第十六話 ― ブラムの決断
ここ数日、ハルは暇だった。これまで村に滞在し続けていたアヒムも、資金が心もとなくなり始め、一度村を出て領主のいる町へと仕入れたものを捌きに旅立ったのが、一昨日のことである。資金の枯渇の主な原因がハルにあったため、引き止めるわけにも行かず、彼は黙ってアヒムを見送ったのであった。
そして現在、ハルは玄関先の部屋でテーブルに本を広げながら、慌しく物の整理を始めたフィーリアを眺めている。
「ええと、コレは自分の部屋においておくとして、指輪は……いっそ鍵を付けた箱にでもしまうほうが安全なのかしら?」
調薬の際に邪魔になると、普段は紐を通して首にぶら下げている指輪を見ながらフィーリアはそんなことをひとりごちる。
「ねぇ、ハルくんはどう思う?」
「……指にはめてたらいいんじゃないかな」
「もう、つれないこと言わないの! お母さんが指輪を着けるの好きじゃないこと知ってるくせに」
”面倒なことを聞くものだ”とハルは溜息をつきたくなるのを抑えてフィーリアに尋ねる。

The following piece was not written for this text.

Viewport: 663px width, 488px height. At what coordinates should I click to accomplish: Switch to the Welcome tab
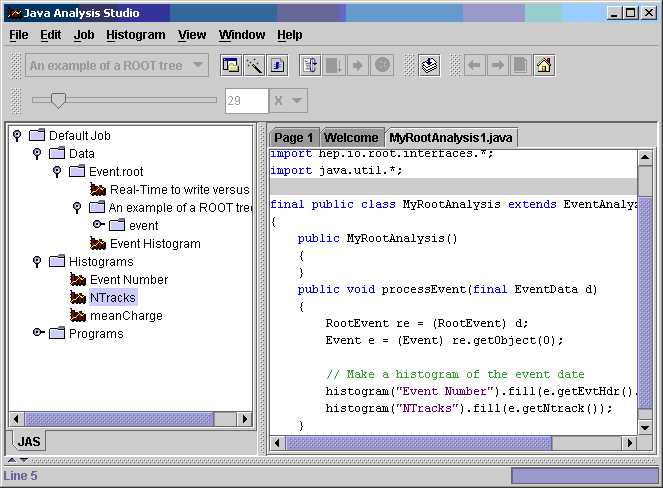click(x=351, y=138)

「そもそも、どうして今になって、そんなことをしてるの?」
「それがね、この間久しぶりに村のほうに行ったら、村長さんのところに泥棒が入ったって言うじゃない? だから、用心しようと思ったのよ。ほら、ウチのは村長さんのとは違うし、高いものじゃあないけどさすがに盗まれるのは嫌だから」
そう言ってフィーリアは手元の琥珀のような石がついた指輪をハルに向かって差し出した。自慢げに指輪を見せる彼女に”高くないなら、そんなに用心しなくても”とハルが言うと”高くは無いけど思い出は詰まっているのよ”と彼女は大切な物でも見るかのように指輪を見て微笑んだ。たぶんアドニスにでも貰った物なのだろう、とハルは思う。
在りし日を思い出してか、ウットリとソレを見る彼女に”盗みに入られたって話は村長の誤解だったらしいけど”とハルは以前ザックとした会話を思い出しながら、頭の中で呟いていた。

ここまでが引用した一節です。